The discussion went well. The group understood that the decision of the patient was within the ambit of sound ethical reflection, applying the “principle of double effect.” The big group of doctors sort of got a consensus, even if not everyone who spoke saw it in the same way the presentors and the reactors did, including myself.

But then, towards the end of the session, someone who was not supposed to be one of the reactors, a doctor herself, raised her hands, wanting to give a piece of her mind. That proved to be a big letdown! She spoke tersely – if, a bit – categorically. She said, “For us doctors, the issue is very simple. If a pregnant woman with cancer in the ovaries comes to us, we immediately tell her to bring the pregnancy to term and abort the baby. And then she directed the rest of her question to me: “Father, should I confess this? Do I commit sin?”

I was momentarily petrified in my chair. Since we were just about to  the close the session, I did not immediately know how to answer her. There was a pregnant silence from everyone in the room. I was flabbergasted, as I felt that what I thought was already a clear consensus, was muddled towards the end, and we felt we were back to square one, all of a sudden.

I narrate these two vignettes because I feel they have a lot to do with the readings we heard today. The first reading would have us understand what Moses told his people: “Hear the statutes and decrees which I am teaching you to observe, that you may live.” The two key words are “statutes and decrees,” which presumably, refer to God’s will in concrete, that are behind the moral norms that we Christians ought to hold onto and abide by.

But the second reading seems to take it up a notch higher. James reminds his readers to “be doers of the word and not hearers only.” Simply put, James tells us to go beyond mere “hearing.” We need to go further and really “understand,” – and do accordingly!

It is unfortunate that there are so many Catholics in our times, who claim to have “heard” the moral teachings, but who are less willing to “understand.” In our current context, the ordinary faithful who know very little of their faith are confused by so many groups who claim to be catholics, but who really do not belong to the fold. They claim to believe, and yet, using the very passport of faith, claim not to hold allegiance and loyalty to the very institution whose responsibility is to keep the deposit of that faith, and the teaching of moral behavior that is in accordance with that faith. Catholics for Choice, is one such group in the USA. Transported to the Philippines, where people ape everything that comes from the west, it became Catholics for RH. They claim to believe, but do not hold on to the entire teaching and tradition of the very same Church they claim to belong, but which they try to undermine from within!

The Lord, in today’s gospel, has a mouthful to say to people whom he rightly calls “hypocrites.” They mouth pious and religious things, but they are not willing to behave accordingly. They go under the title of catholic, while declaring openly that they are not in favor of what Mother Church teaches, in matters of faith and morals. Quoting Isaiah, the Lord said: “This people honors me with their lips, but their hearts are far from me; in vain do they worship me, teaching as doctrines human precepts.”

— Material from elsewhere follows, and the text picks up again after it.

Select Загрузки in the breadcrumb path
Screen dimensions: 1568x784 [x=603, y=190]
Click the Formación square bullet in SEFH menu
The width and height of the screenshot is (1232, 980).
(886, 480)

The whole nation is seriously divided on many fronts. We are divided politically and in many other aspects. Now, even catholics mistake “freedom of conscience” to mean “freedom from truth” and “freedom from objective guidance.” They reduce freedom of conscience to shallow and narrow personal preference, for they have divorced their conscience from timeless truths that the Magisterium teaches. In short, they have reduced themselves to being “cafeteria catholics,” who choose what to believe in, and who reject those that do not jibe with their personal conjectures, half-digested pious “truths,” and nothing more than just emotivism and matters of personal preferences. Freedom of conscience is their constant cry, but they never talk about educating their consciences to genuine, authentic, and “glorious liberty of the children of God,” based always on moral truths and objective criteria of right and wrong, based always, in turn, on natural law apprehended by reason, and enlightened by faith.

Let us be reminded by the Lord today who tells us: “Hear and understand!”